In this module, we apply k-Fold cross-validation to evaluate the generalization ability of a regression model.
Unlike a single train-test split, k-fold CV provides a more reliable estimate of model performance by averaging over multiple data splits.

### Step 1: Load and prepare the dataset

In [1]:
import pandas as pd
df = pd.read_csv('bike_rentals.csv')
X = df.drop(columns=['cnt', 'instant'])
y = df['cnt']

### Step 2: Define linear regression model and cross-validation setup

In [2]:
from sklearn.linear_model import LinearRegression
from sklearn.model_selection import KFold, cross_val_score

model = LinearRegression()
kfold = KFold(n_splits=5, shuffle=True, random_state=42)

### Step 3: Run 5-fold cross-validation using R² as the evaluation metric

In [3]:
scores = cross_val_score(model, X, y, cv=kfold, scoring='r2')
print("R² scores for each fold:", scores)
print("Average R² score:", scores.mean())
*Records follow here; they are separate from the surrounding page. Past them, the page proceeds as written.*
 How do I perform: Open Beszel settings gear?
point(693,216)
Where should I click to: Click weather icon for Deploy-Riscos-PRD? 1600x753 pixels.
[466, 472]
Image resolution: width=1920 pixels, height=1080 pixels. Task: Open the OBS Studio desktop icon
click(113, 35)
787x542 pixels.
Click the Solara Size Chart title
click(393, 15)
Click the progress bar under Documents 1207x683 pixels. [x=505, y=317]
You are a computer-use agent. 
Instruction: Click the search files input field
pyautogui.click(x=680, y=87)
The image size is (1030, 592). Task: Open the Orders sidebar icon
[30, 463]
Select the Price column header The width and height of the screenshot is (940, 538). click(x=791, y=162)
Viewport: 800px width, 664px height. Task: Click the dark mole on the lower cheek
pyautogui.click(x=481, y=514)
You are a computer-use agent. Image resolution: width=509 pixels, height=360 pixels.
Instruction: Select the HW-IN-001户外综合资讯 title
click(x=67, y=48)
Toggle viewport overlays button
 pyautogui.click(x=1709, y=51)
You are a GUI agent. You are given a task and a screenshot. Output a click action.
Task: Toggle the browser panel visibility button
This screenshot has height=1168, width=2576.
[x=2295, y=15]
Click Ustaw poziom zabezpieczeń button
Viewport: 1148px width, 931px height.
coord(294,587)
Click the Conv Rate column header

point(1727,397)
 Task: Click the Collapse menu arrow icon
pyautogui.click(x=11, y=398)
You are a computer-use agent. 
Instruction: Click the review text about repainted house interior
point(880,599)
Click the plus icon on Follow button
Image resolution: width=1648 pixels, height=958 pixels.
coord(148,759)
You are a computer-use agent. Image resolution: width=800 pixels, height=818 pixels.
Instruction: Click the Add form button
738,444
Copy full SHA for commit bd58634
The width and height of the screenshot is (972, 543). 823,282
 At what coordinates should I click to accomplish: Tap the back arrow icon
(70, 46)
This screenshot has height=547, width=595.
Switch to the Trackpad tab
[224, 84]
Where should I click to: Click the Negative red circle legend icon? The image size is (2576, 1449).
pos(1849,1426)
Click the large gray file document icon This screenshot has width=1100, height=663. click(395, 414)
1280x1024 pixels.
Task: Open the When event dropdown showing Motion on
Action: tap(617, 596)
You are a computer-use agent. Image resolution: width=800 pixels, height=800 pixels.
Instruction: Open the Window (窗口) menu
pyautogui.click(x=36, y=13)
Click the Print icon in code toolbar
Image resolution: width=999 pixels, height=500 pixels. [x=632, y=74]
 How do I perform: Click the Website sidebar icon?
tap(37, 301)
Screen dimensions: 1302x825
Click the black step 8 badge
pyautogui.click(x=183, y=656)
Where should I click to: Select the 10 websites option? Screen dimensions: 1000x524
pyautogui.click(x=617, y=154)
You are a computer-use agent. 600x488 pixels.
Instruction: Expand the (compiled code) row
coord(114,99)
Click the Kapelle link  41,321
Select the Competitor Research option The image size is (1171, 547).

R² scores for each fold: [0.82757579 0.74597252 0.81285982 0.72086789 0.80809516]
Average R² score: 0.7830742372597278


### Step 4: Interpretation

The individual fold scores give you an idea of how much model performance varies depending on the data split.
If scores vary widely, the model may be unstable or sensitive to data.
If scores are consistently high, the model is likely generalizing well.

The average R² score is a more robust estimate of expected real-world performance than a single train-test split.

In [None]:
### Step 5: Try these

- Try changing `n_splits` to 10 or 3. How does that affect the stability of scores?
- Use `cross_val_score(..., scoring='neg_mean_squared_error')` to evaluate with a different metric.
- Try cross-validating with a `DecisionTreeRegressor` or `Ridge` model and compare performance.
- Explore using `ShuffleSplit` or `RepeatedKFold` for more randomized evaluations.